DOCS_SPLITS_KB_ID = ""  # Replace with your KB id

client = dataiku.api_client()
project = client.get_default_project()
kb_core = project.get_knowledge_bank(DOCS_SPLITS_KB_ID).as_core_knowledge_bank()
vector_store = kb_core.as_langchain_vectorstore()
query = "Summarise the current global status on inflation."
search_result = vector_store.similarity_search(query, include_metadata=True)

for r in search_result:
    print(r.json())
sample_rag.py
import dataiku
from langchain.chains.question_answering import load_qa_chain
from dataiku.langchain.dku_llm import DKUChatLLM

DOCS_SPLITS_KB_ID =  "" # Fill with your KB id
GPT_4_LLM_ID = ""  # Fill with your GPT-4 LLM id

# Retrieve the knowledge base and LLM handles
client = dataiku.api_client()
project = client.get_default_project()
kb_core = project.get_knowledge_bank(DOCS_SPLITS_KB_ID).as_core_knowledge_bank()
vector_store = kb_core.as_langchain_vectorstore()
gpt_4_lc = DKUChatLLM(llm_id=GPT_4_LLM_ID, temperature=0)

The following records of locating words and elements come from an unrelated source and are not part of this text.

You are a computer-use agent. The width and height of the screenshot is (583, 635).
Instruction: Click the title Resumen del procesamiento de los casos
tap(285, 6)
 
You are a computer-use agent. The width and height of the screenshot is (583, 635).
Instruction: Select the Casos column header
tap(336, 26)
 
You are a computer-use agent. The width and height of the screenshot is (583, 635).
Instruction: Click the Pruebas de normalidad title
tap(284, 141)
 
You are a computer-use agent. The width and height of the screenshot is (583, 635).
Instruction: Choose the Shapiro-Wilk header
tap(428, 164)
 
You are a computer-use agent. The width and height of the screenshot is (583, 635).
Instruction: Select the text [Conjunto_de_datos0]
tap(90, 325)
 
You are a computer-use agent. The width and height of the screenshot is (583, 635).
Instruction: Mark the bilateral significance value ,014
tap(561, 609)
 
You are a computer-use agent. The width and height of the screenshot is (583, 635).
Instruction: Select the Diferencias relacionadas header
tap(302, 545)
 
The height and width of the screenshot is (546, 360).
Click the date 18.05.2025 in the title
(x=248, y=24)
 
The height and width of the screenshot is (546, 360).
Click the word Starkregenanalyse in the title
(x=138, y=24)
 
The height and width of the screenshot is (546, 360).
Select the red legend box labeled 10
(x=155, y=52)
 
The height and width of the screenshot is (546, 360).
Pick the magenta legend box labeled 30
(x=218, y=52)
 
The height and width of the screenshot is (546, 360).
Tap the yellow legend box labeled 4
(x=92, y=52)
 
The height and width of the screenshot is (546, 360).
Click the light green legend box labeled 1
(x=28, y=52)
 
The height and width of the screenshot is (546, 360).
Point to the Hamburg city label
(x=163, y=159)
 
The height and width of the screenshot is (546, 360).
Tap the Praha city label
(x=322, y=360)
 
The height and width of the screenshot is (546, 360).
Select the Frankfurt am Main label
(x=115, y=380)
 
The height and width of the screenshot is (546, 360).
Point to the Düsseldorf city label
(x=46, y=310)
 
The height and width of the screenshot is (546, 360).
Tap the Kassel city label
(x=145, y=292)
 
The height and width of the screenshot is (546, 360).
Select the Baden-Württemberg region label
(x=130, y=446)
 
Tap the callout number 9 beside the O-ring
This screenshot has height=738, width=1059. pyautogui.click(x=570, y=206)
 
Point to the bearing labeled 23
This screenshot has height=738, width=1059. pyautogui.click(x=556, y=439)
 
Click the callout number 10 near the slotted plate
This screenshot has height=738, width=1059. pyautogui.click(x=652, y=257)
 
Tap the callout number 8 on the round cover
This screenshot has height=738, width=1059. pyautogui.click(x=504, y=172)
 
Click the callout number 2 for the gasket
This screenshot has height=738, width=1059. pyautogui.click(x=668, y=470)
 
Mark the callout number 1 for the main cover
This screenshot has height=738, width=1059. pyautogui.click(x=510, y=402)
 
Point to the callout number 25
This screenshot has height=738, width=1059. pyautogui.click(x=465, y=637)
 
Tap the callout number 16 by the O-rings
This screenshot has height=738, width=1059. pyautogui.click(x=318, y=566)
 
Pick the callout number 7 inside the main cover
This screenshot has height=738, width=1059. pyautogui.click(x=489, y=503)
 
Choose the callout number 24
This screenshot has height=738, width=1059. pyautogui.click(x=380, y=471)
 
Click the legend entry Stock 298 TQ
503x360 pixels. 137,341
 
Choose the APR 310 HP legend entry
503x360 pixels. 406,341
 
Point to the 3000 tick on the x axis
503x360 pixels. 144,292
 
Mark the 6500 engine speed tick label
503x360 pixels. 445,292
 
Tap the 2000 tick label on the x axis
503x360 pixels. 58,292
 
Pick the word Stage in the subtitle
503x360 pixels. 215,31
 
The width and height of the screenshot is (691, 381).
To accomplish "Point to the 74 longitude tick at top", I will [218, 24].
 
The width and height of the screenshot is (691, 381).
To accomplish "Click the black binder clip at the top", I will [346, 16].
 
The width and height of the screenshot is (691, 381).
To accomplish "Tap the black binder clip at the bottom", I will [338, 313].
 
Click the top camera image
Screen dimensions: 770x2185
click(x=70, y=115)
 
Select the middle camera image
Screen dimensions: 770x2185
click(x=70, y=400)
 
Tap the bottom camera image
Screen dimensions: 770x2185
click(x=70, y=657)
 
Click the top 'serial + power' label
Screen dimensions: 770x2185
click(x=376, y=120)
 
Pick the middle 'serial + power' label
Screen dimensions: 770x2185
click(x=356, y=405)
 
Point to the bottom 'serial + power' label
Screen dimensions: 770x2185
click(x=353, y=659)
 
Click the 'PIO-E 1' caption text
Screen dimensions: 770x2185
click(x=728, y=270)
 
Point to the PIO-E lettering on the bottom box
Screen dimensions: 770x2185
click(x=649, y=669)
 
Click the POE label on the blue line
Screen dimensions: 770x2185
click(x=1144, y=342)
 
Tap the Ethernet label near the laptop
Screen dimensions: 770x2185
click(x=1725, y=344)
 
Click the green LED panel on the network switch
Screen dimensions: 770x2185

# Create and run the question answering chain
chain = load_qa_chain(gpt_4_lc, chain_type="stuff")
query = "Describe the state and causes of inflation in Europe."
search_results = vector_store.similarity_search(query, include_metadata=True)
resp = chain({"input_documents":search_results, "question": query})
print(resp["output_text"])

# In Europe, inflation persistence is notably influenced by energy prices. The pass-through of energy costs into broader
#  prices is contributing to the ongoing high inflation. Additionally, the sunsetting of fiscal programs that have 
# helped to mitigate price spikes for end-users may exacerbate inflation persistence. The absence of economic slack in
# Europe is also a factor, as it may increase the ability of firms and workers to exercise pricing power, making
#  inflation more responsive to economic activity.